Conformité de la méthode acs philosophes avec la méthode des hérétiques.

DIEU est un, et tout, dans les œuvres de Dieu et dans l'ordre qu'il a établi, porte ce grand caractère d'unité qui lui est propre. Plus la pensée de l'homme s'étend, plus il découvre de rapports, et plus aussi il aperçoit leur liaison entre eux, et avec la loi universelle d'où ils découlent. Depuis l'athée, qui ne voit que des effets isolés et sans nombre, jusqu'à l'esprit qui contemple la première cause de tous les effets, il existe des degrés infinis d'intelligence, qui se développe et s'élève à mesure qu'elle approche de la vérité elle-même, de l'éternelle et immuable unité.
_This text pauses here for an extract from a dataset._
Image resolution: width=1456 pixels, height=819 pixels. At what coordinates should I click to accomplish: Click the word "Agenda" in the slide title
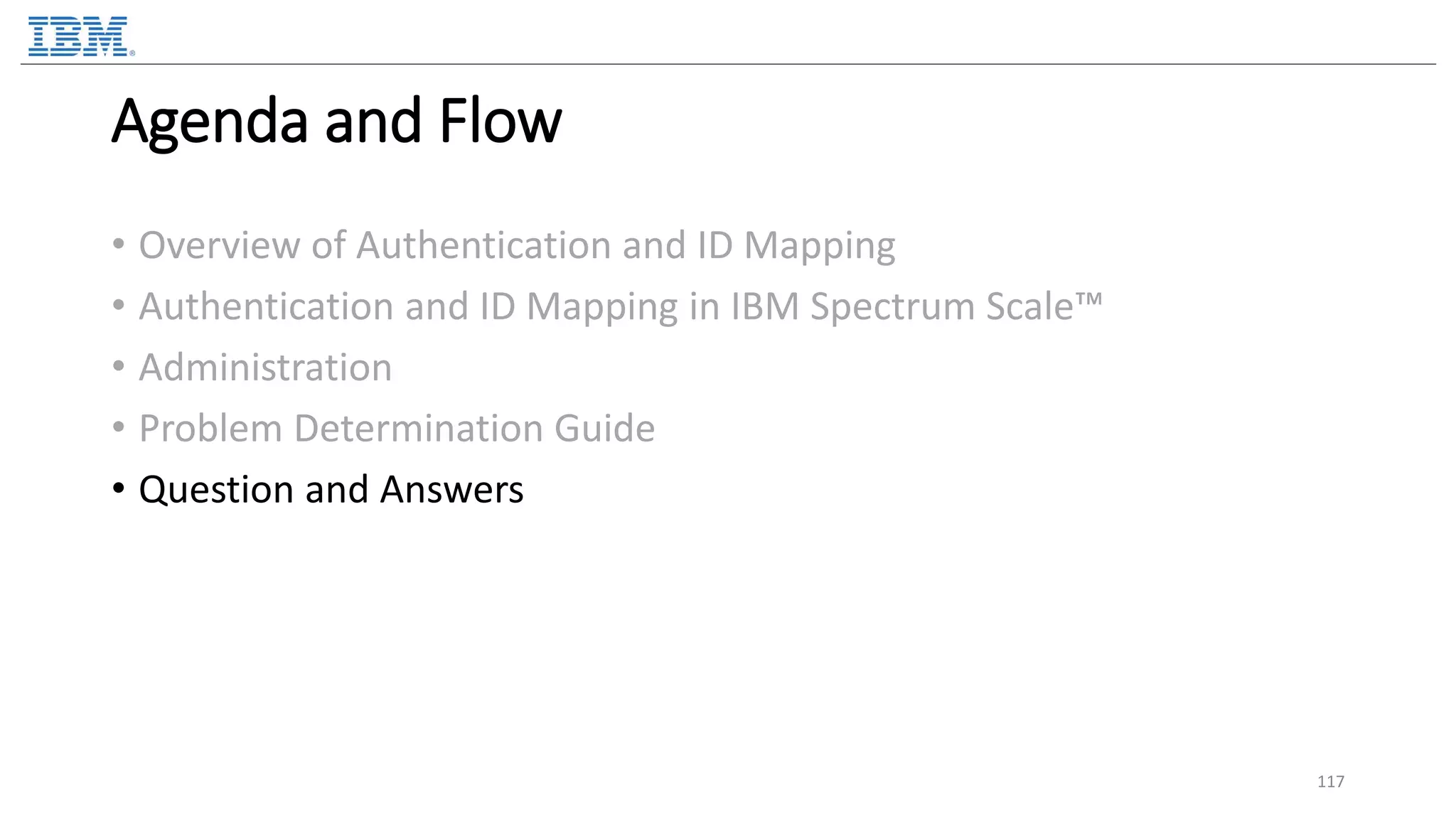click(x=210, y=122)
Je suis la voie, la vérité, la vie (1), a dit la Vérité vivante, et comme il n'y a qu'une vérité, il n'existe non plus qu'une voie pour y parvenir. Quiconque sort de cette voie unique s'éloigne donc de la vérité, et s'enfonce dans l'erreur; et l'erreur n'étant rien de subsistant par soimême, mais une simple négation de ce qui

(1) Ego sum via, et veritas, et vita. Joann. XIV, 8.